Como as indústrias também eram instaladas nas cidades, houve mais atração da
população que vivia no campo, incrementando assim a urbanização europeia.
Um dos motivos para isso acontecer é a mudança da lógica da produção
agrícola, que passará a produzir mais algodão, que era utilizado como matéria
prima para as indústrias têxteis, liberando um contingente de camponeses que
trabalhavam com outros cultivos. Esses camponeses migraram para as cidades e
passaram a trabalhar nas fábricas, constituindo uma nova classe social, o
proletariado.
Com o tempo, a burguesia, que já tinha o poder econômico, exigiu também o
poder político. Inicialmente na Inglaterra, no movimento denominado
Revolução Gloriosa (1688 e 1689), ela se voltou contra o rei e tomou para si o
poder político, tornando-se assim a classe dominante, no lugar do clero e da
nobreza. Na França, com a Revolução Francesa (1789 a 1799), a burguesia
sepultou de uma vez as últimas estruturas do sistema feudal, como a divisão da
sociedade nos estamentos tradicionais e a dominação ideológica da Igreja
Católica.
Inicialmente, a aglomeração nas cidades ocasionou a falta de alimentos e as
precárias condições sanitárias e de higiene elevavam o índice de mortalidade na
Europa. Apenas depois de 1800, com a Revolução Industrial e a Revolução
Agrícola inglesas, a situação melhorou e a expectativa de vida aumentou. Além
das questões de saúde, o acúmulo de pessoas nas cidades provocou o aumento
da violência, pois nem todos eram absorvidos como trabalhadores das fábricas e
aqueles que não conseguiam empregos recorriam a criminalidade para
sobreviver.
As péssimas condições de trabalho, as elevadas jornadas e os baixos salários dos
operários no início da Revolução Industrial fizeram com que os pobres fossem
mais vulneráveis aos problemas sociais do período, como a fome, a violência e a
precariedade da saúde. Isso fez com que os trabalhadores dos países
industrializados se revoltassem por melhores condições de trabalho e de vida.

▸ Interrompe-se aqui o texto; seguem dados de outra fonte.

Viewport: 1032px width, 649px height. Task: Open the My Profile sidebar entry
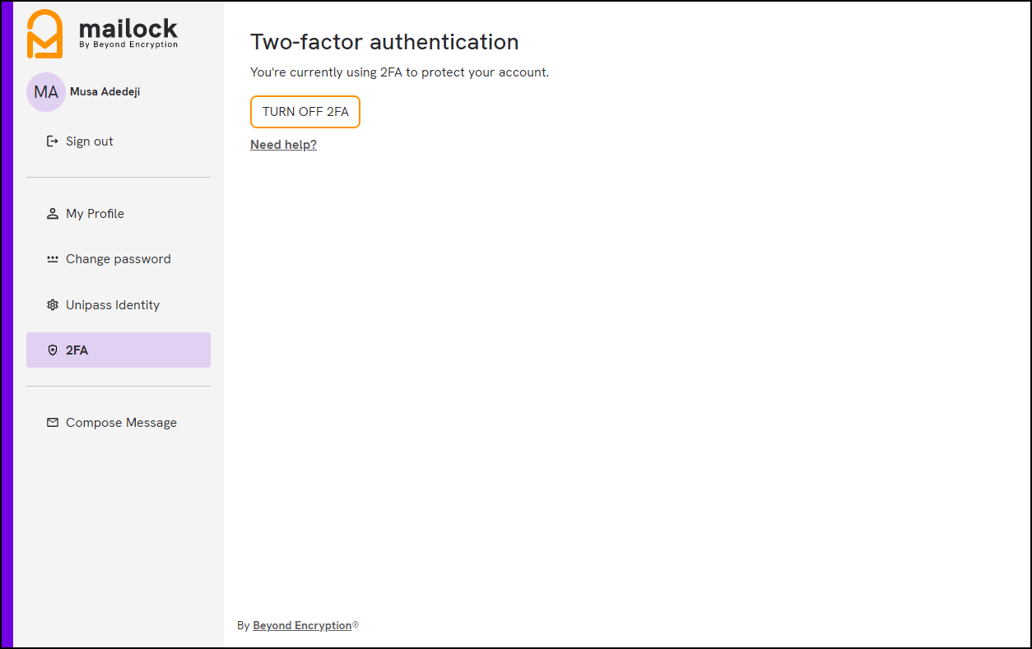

Essas revoltas, aliadas ao aumento dos índices de violência, preocuparam a
burguesia e fomentaram o desenvolvimento da Sociologia, que tinha como
objetivo entender o que provocava tais crises e propor soluções para elas.
Outras mudanças decorrentes da passagem do feudalismo para o capitalismo
foram a garantia da propriedade das mulheres, o fim do direito de
primogenitura, o surgimento do amor romântico, com o casamento por escolha
dos próprios parceiros, a ascensão da família nuclear (formada por pai, mãe e
filhos) e a consideração da infância e da adolescência como fases distintas da
vida das pessoas. Por fim, podemos citar a mudança na percepção do tempo, a
partir da compra da hora de trabalho por parte dos industriais.